* _Text under study_

The obligate intracellular pathogen Chlamydia trachomatis, the leading cause of bacterial sexually transmitted infections, has a developmental cycle that differentiates between two functional and morphological forms, the elementary body (EB) and the reticulate body (RB).
The EB is the infectious and nondividing form that infects susceptible host cells. Once internalized into a host-derived vacuole called an inclusion, the EB differentiates into the non-infectious and replicating RB. At later stages of chlamydial development, RBs asynchronously undergo secondary differentiation creating new EBs. What host or bacterial factors function to trigger the differentiation from EBs to RBs and vice versa?
Dr. Vandana Singh, a postdoctoral trainee in Dr. Scot Ouellette’s laboratory, hypothesized that alterations in the bacterial redox status may be the differentiation trigger. Chlamydia lacks many common anti-oxidant enzymes but does have ahpC, a gene that encodes alkyl hydroperoxide reductase (AhpC). Genetic tools were designed to both knock down ahpC transcription or overexpress AhpC. Knock-down of ahpC increased susceptibility to peroxide stresses as predicted. However, EB-associated genes were also induced and a higher number of EBs were produced at an earlier time in the developmental cycle.
In contrast, AhpC overexpression resulted in delayed differentiation into EBs. How does the cellular redox status impact the developmental cycle? A model was proposed hypothesizing that oxidative stress linked to the metabolism of growth and replication functions to damage proteins, and accumulation of those proteins triggers differentiation from RBs to EBs.
Future studies are designed to identify redox sensitive proteins to understand mechanisms driving differentiation in Chlamydia. This study was published in the January edition of eLife.

* _Your assignment_
Please explain in one to three sentences how the model proposed in the Chlamydia text accounts for RBs differentiating into EBs.

[Items from a data source]
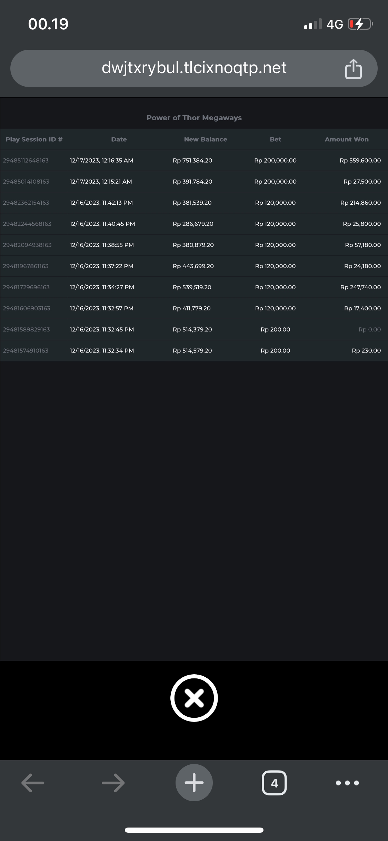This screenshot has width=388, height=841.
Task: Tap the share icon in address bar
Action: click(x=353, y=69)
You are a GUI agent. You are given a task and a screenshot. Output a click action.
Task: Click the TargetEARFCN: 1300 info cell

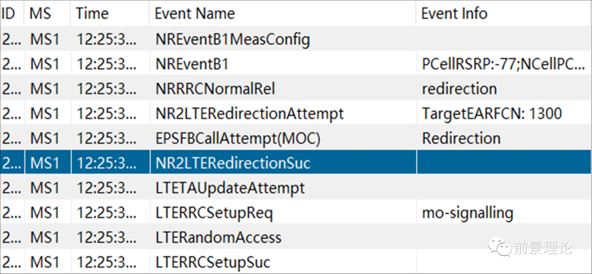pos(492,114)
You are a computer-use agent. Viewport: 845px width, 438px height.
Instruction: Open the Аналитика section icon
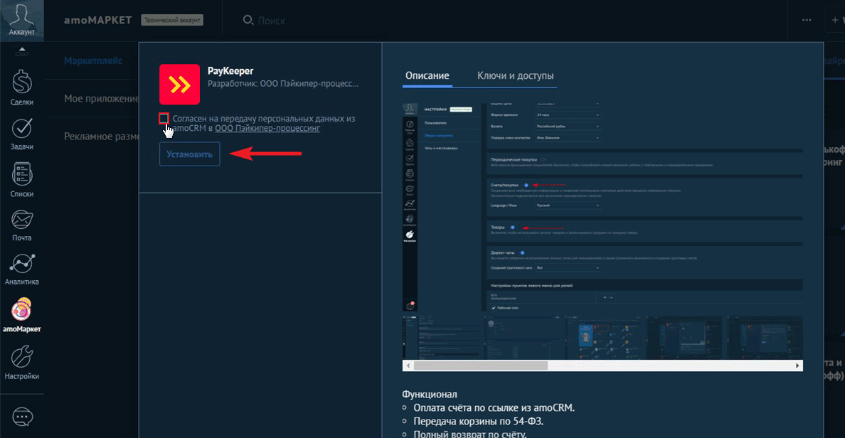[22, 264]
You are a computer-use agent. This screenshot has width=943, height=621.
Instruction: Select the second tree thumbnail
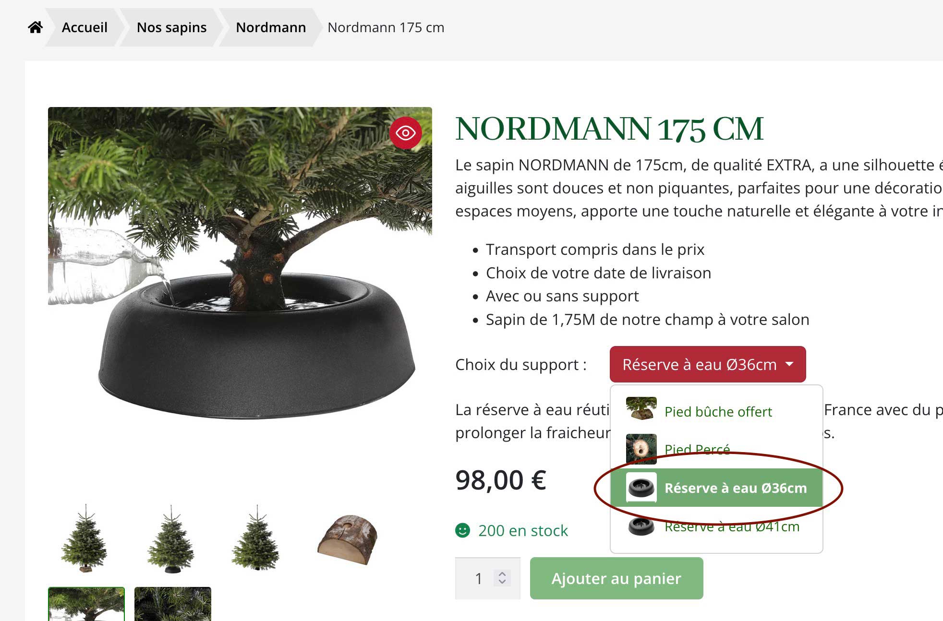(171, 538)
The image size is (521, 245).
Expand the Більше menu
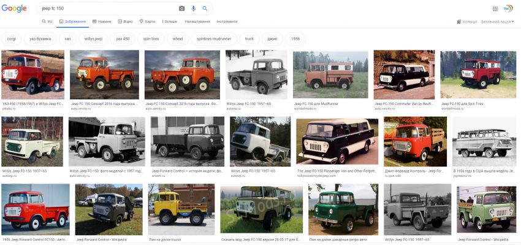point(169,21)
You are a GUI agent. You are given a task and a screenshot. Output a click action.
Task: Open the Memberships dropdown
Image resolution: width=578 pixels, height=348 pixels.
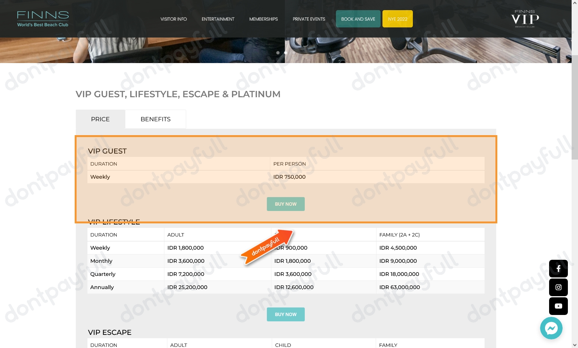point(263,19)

...

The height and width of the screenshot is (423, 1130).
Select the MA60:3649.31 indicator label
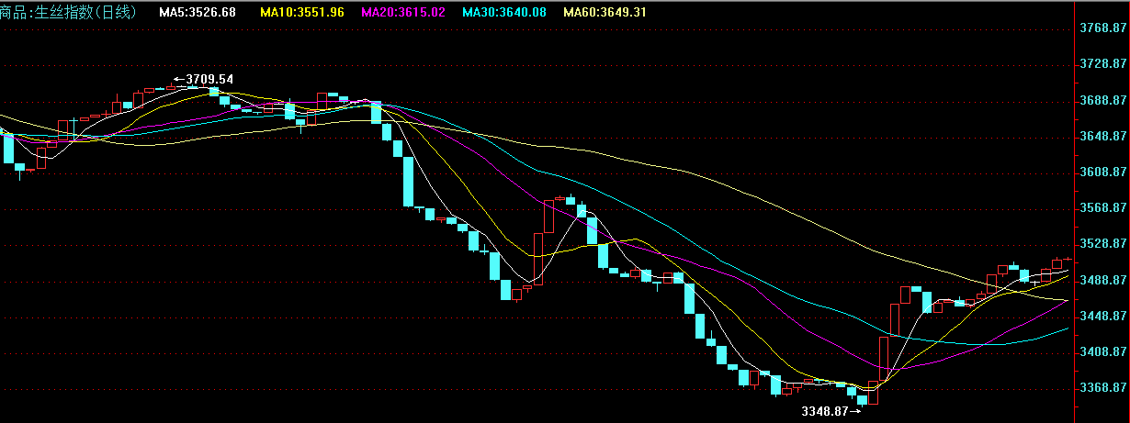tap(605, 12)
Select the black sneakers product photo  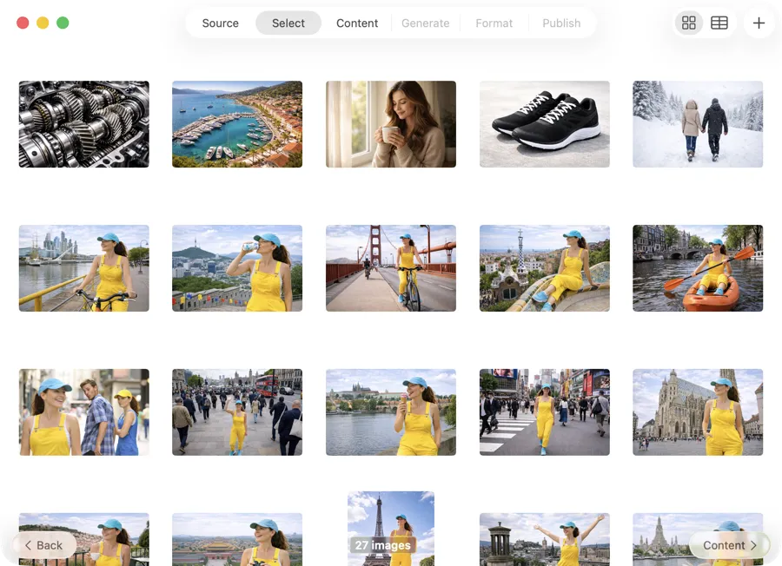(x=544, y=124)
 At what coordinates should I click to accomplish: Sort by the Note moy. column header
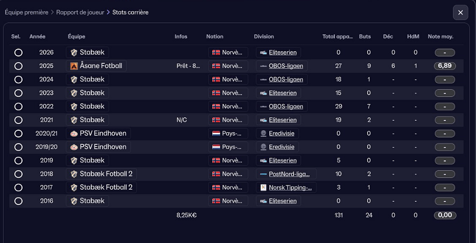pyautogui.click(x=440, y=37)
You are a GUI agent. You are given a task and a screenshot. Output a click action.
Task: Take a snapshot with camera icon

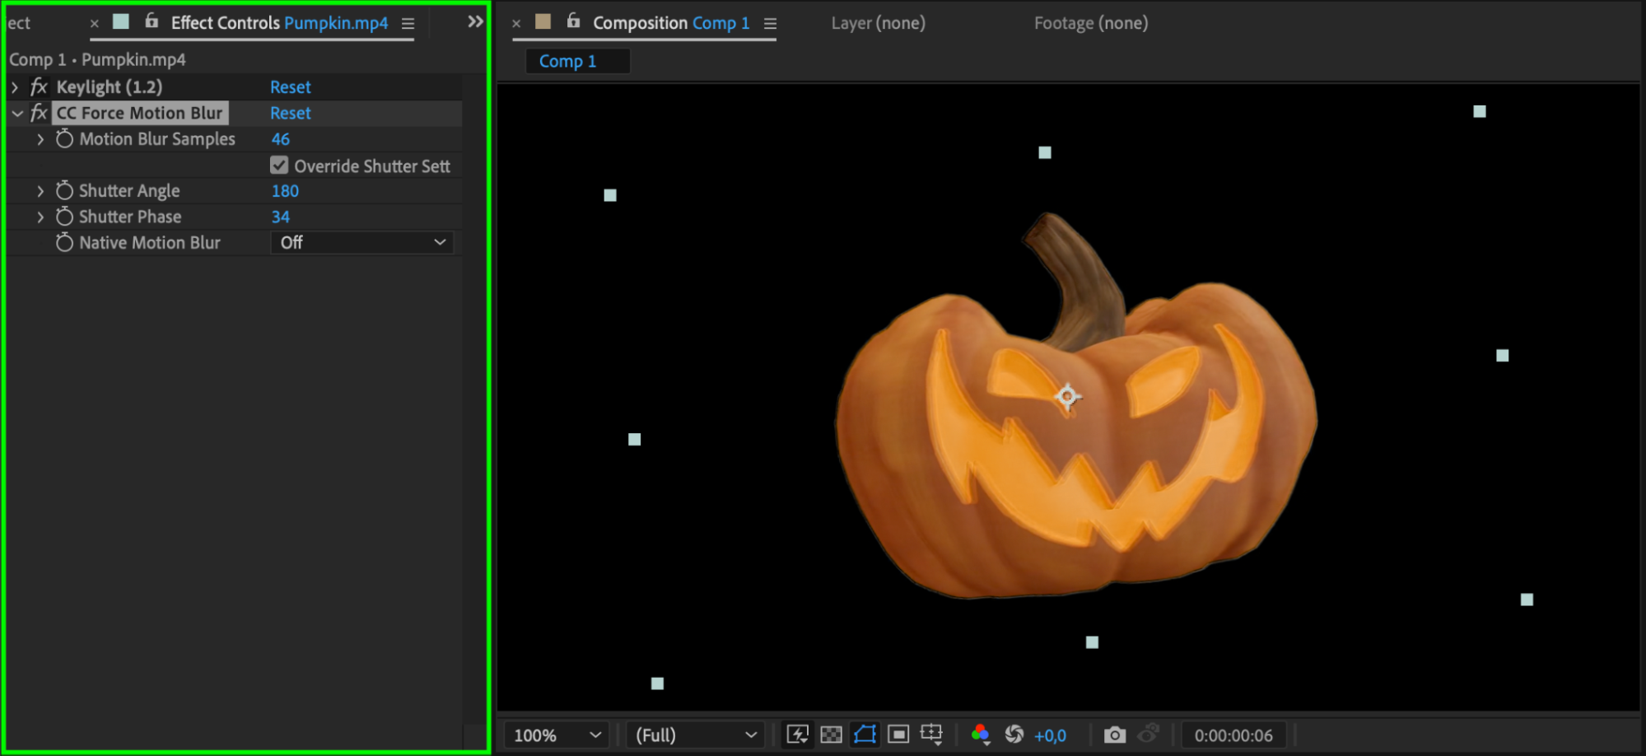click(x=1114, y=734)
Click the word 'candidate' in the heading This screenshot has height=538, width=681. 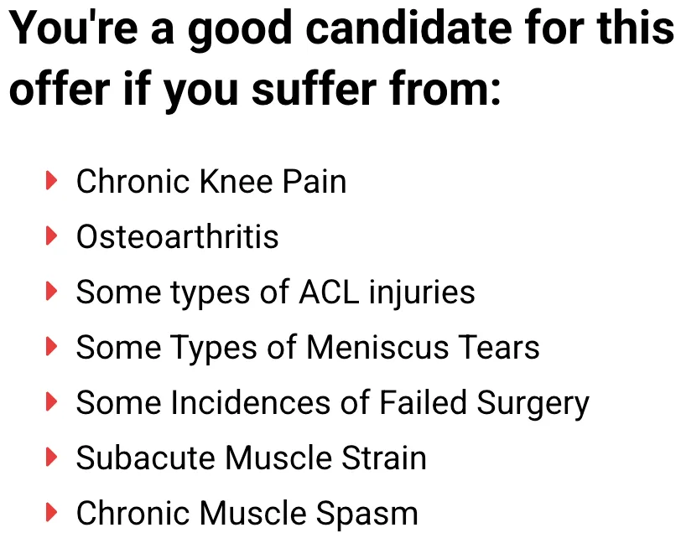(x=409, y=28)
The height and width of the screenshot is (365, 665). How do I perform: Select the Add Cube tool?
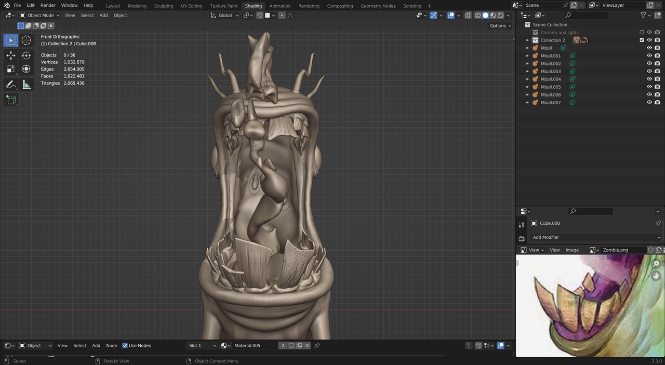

* _Completed exercise_
The model hypothesizes that oxidative stress linked to the metabolism of growth and replication damages proteins. The accumulation of those damaged proteins then triggers the differentiation from RBs to EBs.